BANGKOK - Tobacco multinational Philip Morris may have had good reason to send out victory smoke signals when Filipinos elected Benigno Aquino to be president in May. After all, he is a regular smoker who has said he will not quit the habit.

But the strong tobacco industry lobby in one of the region's most lucrative cigarette markets received a sharp indicator this month that Aquino's penchant for a puff "when under stress" would not get in the way of the Philippines joining the global trend to discourage the smoking habit.

Newly appointed Health Secretary Enrique Ona assured local anti-tobacco groups that the Health Department would be pushing for higher tobacco taxes, raising hopes for a tougher policy in a

 

country of 94 million people that has among the lowest taxes and retail prices for tobacco products in Southeast Asia.

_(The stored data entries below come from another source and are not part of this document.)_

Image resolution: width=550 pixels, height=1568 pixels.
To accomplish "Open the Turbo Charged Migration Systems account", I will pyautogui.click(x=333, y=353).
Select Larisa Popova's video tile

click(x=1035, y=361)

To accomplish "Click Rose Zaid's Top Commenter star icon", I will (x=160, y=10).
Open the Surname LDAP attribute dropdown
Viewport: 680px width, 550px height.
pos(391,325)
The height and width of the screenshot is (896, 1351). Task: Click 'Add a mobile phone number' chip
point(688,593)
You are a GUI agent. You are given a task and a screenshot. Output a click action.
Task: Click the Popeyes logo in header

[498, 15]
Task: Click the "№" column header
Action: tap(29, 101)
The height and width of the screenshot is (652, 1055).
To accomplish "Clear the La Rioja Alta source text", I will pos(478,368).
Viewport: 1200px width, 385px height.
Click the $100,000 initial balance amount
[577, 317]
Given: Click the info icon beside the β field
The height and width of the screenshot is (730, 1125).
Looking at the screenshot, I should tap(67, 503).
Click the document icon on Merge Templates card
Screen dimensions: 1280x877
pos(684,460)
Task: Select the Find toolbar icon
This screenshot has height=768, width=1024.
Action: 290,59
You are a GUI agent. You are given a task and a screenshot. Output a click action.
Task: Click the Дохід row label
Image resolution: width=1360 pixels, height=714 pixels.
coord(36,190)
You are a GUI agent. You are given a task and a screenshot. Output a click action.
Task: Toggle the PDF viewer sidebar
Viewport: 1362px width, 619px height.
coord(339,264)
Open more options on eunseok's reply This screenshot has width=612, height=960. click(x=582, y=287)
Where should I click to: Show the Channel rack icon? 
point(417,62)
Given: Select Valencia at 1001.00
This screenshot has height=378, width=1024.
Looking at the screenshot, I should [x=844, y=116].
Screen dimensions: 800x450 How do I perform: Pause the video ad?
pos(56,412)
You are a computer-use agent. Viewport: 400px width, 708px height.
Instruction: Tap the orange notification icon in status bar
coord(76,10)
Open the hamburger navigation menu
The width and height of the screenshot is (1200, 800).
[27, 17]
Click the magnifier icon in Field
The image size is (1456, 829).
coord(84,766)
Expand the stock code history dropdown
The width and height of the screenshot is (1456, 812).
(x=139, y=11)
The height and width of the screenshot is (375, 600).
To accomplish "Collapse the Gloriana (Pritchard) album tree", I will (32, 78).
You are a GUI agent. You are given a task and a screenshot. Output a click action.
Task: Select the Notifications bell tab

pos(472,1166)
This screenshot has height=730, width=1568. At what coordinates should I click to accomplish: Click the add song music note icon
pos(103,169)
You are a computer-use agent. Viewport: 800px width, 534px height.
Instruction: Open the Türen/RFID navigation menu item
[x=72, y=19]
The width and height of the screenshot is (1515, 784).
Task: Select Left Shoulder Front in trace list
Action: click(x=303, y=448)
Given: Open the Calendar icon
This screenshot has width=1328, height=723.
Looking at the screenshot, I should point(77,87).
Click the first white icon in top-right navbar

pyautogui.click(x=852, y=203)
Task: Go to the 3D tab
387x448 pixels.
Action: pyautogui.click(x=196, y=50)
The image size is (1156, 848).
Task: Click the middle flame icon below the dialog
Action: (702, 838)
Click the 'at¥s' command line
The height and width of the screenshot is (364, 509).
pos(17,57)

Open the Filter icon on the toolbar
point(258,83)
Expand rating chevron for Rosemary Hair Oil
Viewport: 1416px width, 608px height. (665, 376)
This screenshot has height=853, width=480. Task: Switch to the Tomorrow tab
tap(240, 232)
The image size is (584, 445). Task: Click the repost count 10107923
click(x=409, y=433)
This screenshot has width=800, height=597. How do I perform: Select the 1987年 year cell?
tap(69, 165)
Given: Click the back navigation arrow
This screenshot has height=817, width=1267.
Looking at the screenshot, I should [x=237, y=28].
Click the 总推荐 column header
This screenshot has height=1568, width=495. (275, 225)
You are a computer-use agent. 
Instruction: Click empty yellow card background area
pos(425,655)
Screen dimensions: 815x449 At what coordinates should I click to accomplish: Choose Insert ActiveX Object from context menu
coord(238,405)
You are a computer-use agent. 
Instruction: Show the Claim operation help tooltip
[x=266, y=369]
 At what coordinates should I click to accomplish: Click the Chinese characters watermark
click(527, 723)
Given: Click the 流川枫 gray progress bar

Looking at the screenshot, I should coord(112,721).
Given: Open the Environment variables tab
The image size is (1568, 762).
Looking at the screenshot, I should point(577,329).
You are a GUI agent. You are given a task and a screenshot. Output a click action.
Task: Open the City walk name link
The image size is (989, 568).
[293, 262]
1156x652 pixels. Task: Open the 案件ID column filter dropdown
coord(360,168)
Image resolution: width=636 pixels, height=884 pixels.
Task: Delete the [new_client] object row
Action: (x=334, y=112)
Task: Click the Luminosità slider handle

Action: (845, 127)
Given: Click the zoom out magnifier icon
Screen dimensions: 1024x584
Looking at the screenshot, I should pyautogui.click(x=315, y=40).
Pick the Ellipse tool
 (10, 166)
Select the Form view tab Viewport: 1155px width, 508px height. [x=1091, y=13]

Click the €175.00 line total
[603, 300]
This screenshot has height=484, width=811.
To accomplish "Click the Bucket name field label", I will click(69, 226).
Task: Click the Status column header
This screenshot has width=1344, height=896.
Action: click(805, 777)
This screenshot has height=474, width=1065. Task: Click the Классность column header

Indeed, Ona's statement was unprecedented from an arm of the government that had often hinted that "sin taxes" - which include taxes on tobacco and liquor - were the province of the Finance Department, say public health experts.

"We are banking on Secretary Ona's proposal to increase cigarette taxes by ... an equivalent of 4.50 Philippines pesos [US$0.10] per stick," said Maricar Limpin, executive director of the Philippine chapter of the Framework Convention on Tobacco Control Alliance (FCTCA), a global network of anti-tobacco activists.

"Tobacco tax increases will result in higher prices of cigarettes and will help reduce smoking prevalence especially among the youth and the poor," added Limpin in a statement after the recent meeting her group held with Ona.

Taxes on tobacco products in the Philippines stand at just 14% , in contrast to 69% in the affluent city-state of Singapore and 70% in Thailand, the highest in the region.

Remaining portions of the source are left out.